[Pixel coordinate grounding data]

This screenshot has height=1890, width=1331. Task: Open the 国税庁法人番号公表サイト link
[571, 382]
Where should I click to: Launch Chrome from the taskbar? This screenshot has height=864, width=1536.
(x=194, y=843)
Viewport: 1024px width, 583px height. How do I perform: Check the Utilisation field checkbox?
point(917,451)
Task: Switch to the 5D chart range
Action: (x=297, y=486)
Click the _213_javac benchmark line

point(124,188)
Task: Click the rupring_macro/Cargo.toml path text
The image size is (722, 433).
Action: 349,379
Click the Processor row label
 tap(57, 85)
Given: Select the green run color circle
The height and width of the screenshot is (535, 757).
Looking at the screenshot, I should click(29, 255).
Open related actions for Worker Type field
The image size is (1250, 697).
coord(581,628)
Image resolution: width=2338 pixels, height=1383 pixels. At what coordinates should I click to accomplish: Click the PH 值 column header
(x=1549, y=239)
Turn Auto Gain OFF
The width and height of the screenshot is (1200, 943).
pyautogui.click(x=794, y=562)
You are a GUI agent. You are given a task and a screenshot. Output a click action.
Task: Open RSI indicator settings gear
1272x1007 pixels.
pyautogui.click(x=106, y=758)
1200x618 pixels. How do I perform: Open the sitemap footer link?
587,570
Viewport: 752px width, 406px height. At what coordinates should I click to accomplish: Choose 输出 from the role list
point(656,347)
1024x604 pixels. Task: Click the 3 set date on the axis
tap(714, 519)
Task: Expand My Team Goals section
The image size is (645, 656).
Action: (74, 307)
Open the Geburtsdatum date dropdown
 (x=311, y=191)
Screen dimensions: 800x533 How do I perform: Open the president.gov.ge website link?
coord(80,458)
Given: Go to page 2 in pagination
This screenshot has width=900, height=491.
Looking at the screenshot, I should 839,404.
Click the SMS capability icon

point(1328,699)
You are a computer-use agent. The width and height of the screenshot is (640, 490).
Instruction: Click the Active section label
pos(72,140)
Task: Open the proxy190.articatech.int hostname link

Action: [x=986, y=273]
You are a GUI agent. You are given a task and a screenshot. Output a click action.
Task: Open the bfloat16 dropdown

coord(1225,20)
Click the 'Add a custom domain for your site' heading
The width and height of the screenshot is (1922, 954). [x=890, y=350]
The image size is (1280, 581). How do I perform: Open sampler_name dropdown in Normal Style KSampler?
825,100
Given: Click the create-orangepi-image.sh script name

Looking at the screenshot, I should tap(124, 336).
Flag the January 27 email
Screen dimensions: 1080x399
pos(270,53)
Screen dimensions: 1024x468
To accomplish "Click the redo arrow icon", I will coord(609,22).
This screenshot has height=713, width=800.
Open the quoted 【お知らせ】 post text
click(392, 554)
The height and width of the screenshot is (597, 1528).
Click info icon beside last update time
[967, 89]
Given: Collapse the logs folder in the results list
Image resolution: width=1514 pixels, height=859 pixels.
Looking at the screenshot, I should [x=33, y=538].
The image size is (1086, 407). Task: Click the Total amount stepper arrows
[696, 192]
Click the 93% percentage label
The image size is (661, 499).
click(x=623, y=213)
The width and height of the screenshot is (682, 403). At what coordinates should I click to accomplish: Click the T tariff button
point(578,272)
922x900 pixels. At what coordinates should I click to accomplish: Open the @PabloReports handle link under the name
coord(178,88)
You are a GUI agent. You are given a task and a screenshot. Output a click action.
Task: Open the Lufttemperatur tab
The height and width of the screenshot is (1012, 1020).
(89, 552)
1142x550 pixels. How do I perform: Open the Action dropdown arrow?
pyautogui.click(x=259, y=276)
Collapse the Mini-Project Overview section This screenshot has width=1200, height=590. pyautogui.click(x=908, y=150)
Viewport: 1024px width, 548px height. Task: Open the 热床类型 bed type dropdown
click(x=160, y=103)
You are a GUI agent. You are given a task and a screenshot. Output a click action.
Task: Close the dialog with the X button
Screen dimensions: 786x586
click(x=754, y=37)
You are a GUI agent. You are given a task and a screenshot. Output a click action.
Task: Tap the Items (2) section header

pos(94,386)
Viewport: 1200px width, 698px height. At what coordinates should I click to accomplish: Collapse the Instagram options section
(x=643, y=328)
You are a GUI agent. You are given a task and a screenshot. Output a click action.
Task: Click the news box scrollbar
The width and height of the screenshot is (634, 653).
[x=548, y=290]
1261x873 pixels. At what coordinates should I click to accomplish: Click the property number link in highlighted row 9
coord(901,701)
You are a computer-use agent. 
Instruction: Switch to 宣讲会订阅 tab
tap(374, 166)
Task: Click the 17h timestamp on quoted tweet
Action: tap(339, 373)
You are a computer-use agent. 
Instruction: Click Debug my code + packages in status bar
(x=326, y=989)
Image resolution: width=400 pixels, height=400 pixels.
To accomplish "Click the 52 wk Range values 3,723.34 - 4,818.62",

**Your goal**
The required answer is the line with "Task: Click the news box scrollbar" plus every line after it to the end of the entries above, transcribed exactly.

**Written response**
Task: Click the news box scrollbar
The width and height of the screenshot is (634, 653).
[x=548, y=290]
1261x873 pixels. At what coordinates should I click to accomplish: Click the property number link in highlighted row 9
coord(901,701)
You are a computer-use agent. 
Instruction: Switch to 宣讲会订阅 tab
tap(374, 166)
Task: Click the 17h timestamp on quoted tweet
Action: tap(339, 373)
You are a computer-use agent. 
Instruction: Click Debug my code + packages in status bar
(x=326, y=989)
Image resolution: width=400 pixels, height=400 pixels.
To accomplish "Click the 52 wk Range values 3,723.34 - 4,818.62",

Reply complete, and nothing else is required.